»»

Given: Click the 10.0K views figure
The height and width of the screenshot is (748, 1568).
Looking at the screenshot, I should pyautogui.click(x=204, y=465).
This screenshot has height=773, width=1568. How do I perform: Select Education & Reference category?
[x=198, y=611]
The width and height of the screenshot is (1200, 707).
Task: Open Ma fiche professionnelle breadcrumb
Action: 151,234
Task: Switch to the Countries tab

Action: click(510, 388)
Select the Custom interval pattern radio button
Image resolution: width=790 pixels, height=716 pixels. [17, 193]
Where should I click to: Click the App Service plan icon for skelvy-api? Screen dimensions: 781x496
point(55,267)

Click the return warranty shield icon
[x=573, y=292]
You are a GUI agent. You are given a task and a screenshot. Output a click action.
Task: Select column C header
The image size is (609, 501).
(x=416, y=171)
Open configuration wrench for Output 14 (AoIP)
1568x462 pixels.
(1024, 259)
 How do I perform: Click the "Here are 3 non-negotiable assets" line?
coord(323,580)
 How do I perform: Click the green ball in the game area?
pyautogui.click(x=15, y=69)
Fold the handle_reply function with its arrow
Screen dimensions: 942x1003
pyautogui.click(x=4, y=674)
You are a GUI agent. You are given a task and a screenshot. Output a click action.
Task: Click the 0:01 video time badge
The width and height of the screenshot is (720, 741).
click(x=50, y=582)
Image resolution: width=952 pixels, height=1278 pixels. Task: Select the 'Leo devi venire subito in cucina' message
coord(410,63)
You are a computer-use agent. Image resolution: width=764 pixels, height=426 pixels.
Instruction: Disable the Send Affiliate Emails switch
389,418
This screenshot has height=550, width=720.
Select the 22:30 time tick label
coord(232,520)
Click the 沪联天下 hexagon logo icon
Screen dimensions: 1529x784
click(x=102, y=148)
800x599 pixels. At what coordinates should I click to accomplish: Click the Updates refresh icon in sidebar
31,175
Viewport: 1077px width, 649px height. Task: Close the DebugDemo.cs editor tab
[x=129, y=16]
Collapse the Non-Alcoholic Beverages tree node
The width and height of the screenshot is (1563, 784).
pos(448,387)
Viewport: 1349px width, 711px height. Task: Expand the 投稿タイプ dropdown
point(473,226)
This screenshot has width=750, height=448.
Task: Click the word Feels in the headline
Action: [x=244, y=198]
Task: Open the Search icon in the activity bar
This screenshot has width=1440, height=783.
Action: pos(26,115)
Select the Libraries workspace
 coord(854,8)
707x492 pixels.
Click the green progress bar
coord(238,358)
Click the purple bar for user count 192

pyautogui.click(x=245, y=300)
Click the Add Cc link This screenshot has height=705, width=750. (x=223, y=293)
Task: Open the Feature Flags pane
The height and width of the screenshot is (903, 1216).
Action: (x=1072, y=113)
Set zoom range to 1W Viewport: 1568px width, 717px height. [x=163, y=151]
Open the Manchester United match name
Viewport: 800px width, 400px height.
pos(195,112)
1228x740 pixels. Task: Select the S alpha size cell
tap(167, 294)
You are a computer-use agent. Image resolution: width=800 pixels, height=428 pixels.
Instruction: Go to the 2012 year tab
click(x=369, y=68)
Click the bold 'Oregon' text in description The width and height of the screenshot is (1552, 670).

««

Task goal: What you give back must match the records word for word.

Response area:
Given: Click the 10.0K views figure
The height and width of the screenshot is (748, 1568).
Looking at the screenshot, I should pyautogui.click(x=204, y=465).
This screenshot has height=773, width=1568. How do I perform: Select Education & Reference category?
[x=198, y=611]
The width and height of the screenshot is (1200, 707).
Task: Open Ma fiche professionnelle breadcrumb
Action: 151,234
Task: Switch to the Countries tab

Action: click(510, 388)
Select the Custom interval pattern radio button
Image resolution: width=790 pixels, height=716 pixels. [17, 193]
Where should I click to: Click the App Service plan icon for skelvy-api? Screen dimensions: 781x496
point(55,267)

Click the return warranty shield icon
[x=573, y=292]
You are a GUI agent. You are given a task and a screenshot. Output a click action.
Task: Select column C header
The image size is (609, 501).
(x=416, y=171)
Open configuration wrench for Output 14 (AoIP)
1568x462 pixels.
(1024, 259)
 How do I perform: Click the "Here are 3 non-negotiable assets" line?
coord(323,580)
 How do I perform: Click the green ball in the game area?
pyautogui.click(x=15, y=69)
Fold the handle_reply function with its arrow
Screen dimensions: 942x1003
pyautogui.click(x=4, y=674)
You are a GUI agent. You are given a task and a screenshot. Output a click action.
Task: Click the 0:01 video time badge
The width and height of the screenshot is (720, 741).
click(x=50, y=582)
Image resolution: width=952 pixels, height=1278 pixels. Task: Select the 'Leo devi venire subito in cucina' message
coord(410,63)
You are a computer-use agent. Image resolution: width=764 pixels, height=426 pixels.
Instruction: Disable the Send Affiliate Emails switch
389,418
This screenshot has height=550, width=720.
Select the 22:30 time tick label
coord(232,520)
Click the 沪联天下 hexagon logo icon
Screen dimensions: 1529x784
click(x=102, y=148)
800x599 pixels. At what coordinates should I click to accomplish: Click the Updates refresh icon in sidebar
31,175
Viewport: 1077px width, 649px height. Task: Close the DebugDemo.cs editor tab
[x=129, y=16]
Collapse the Non-Alcoholic Beverages tree node
The width and height of the screenshot is (1563, 784).
pos(448,387)
Viewport: 1349px width, 711px height. Task: Expand the 投稿タイプ dropdown
point(473,226)
This screenshot has width=750, height=448.
Task: Click the word Feels in the headline
Action: [x=244, y=198]
Task: Open the Search icon in the activity bar
This screenshot has width=1440, height=783.
Action: pos(26,115)
Select the Libraries workspace
 coord(854,8)
707x492 pixels.
Click the green progress bar
coord(238,358)
Click the purple bar for user count 192

pyautogui.click(x=245, y=300)
Click the Add Cc link This screenshot has height=705, width=750. (x=223, y=293)
Task: Open the Feature Flags pane
The height and width of the screenshot is (903, 1216).
Action: (x=1072, y=113)
Set zoom range to 1W Viewport: 1568px width, 717px height. [x=163, y=151]
Open the Manchester United match name
Viewport: 800px width, 400px height.
pos(195,112)
1228x740 pixels. Task: Select the S alpha size cell
tap(167, 294)
You are a computer-use agent. Image resolution: width=800 pixels, height=428 pixels.
Instruction: Go to the 2012 year tab
click(x=369, y=68)
Click the bold 'Oregon' text in description The width and height of the screenshot is (1552, 670).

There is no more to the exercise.